The heightened geopolitical tensions saw the European gas market pare earlier losses to end the session relatively unchanged. While Qatar ships a significant volume of its LNG to Asia, it’s also an important supplier to Europe. Any disruption could affect global prices, especially with the region just weeks away from the start of its heating season. This comes following reports that the EU is exploring new sanctions on about half a dozen Russian banks and energy companies as part of its latest round of measures. North Asia LNG prices were also steady as the market awaits clarity on whether the US will tighten sanctions on Russian LNG.

Base metals edged lower as traders took stock following recent gains. However, aluminium bucked the trend to end the session higher on rising expectations of further tightness in the physical market. Requests to withdraw almost 100kt of aluminium from LME warehouses in Malaysia in just two days has reduced the volumes of stockpiles available to other buyers from a 14-month high. Copper was steady despite reports that Indonesia’s giant Grasberg copper mine was closed after workers become trapped underground. The workers are believed to be safe and rescue efforts are underway. A prolonged disruption at the second largest copper mine in the world could tighten the market which is already facing a shortage of feedstock. This follows disruptions at El Teniente mine in Chile, which highlighted the fragility of supplies the industry is facing.

Iron ore futures gained for a sixth consecutive day amid expectations of stronger Chinese demand. The steel making raw material pushed above USD107/t for the first time since February as steel mills recommence operations following forced closures during a recent military parade. This will be magnified by the need to restock inventory following the peak demand period. Earlier this week data showed China’s imports of iron ore remain strong, with August volumes hitting 105mt, the second highest for the year. Sentiment was also supported by reports that Rio Tinto is facing pressure from the Guinean government to make investments in steelmaking near its major iron ore mine, Simandou.

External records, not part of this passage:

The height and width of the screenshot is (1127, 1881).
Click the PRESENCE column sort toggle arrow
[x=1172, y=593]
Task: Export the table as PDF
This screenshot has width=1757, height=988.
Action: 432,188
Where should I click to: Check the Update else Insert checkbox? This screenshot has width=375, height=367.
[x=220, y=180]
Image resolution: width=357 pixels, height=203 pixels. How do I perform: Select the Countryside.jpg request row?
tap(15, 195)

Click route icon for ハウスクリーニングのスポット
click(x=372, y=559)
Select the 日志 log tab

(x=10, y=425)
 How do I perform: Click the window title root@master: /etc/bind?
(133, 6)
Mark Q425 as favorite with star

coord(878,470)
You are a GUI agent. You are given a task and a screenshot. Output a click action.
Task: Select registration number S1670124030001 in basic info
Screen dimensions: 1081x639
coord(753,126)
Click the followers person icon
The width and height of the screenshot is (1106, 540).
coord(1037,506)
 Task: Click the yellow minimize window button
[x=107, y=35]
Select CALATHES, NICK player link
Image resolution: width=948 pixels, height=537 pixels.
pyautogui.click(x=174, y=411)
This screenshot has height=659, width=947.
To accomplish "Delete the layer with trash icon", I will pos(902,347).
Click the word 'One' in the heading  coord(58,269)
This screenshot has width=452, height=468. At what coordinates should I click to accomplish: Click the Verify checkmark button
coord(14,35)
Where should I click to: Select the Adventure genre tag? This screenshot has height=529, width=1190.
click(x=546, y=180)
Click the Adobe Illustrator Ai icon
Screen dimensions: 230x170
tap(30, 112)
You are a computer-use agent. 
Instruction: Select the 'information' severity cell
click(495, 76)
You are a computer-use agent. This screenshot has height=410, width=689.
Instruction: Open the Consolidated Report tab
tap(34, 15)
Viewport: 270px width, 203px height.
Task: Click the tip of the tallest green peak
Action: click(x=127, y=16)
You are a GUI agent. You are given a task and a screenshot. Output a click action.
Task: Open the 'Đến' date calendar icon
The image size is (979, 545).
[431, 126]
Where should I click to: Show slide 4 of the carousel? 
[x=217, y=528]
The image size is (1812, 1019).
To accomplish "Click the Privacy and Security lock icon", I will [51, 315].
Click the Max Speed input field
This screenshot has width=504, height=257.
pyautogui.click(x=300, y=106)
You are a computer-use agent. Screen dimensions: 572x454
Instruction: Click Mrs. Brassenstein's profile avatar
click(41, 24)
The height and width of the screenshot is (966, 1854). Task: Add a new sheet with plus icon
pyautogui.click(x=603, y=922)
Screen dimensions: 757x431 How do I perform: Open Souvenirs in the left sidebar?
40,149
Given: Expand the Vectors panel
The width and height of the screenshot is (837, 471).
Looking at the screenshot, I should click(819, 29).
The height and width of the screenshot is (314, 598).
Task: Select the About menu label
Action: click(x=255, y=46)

This suggests the government is pushing back on companies that are focused on exporting raw materials.

Chart of the Day

The fall in China’s imports of LNG have gone a long way to enabling Europe to restock storage facilities relatively easily. Year-to-date LNG imports are down 6%. However, that doesn’t reflect China’s natural gas demand. Imports of natural gas via pipelines have continued to rise, suggesting underlying demand remains strong. This is likely to be an ongoing issues, following the deal with Russia to construct the Pipeline of Siberia 2.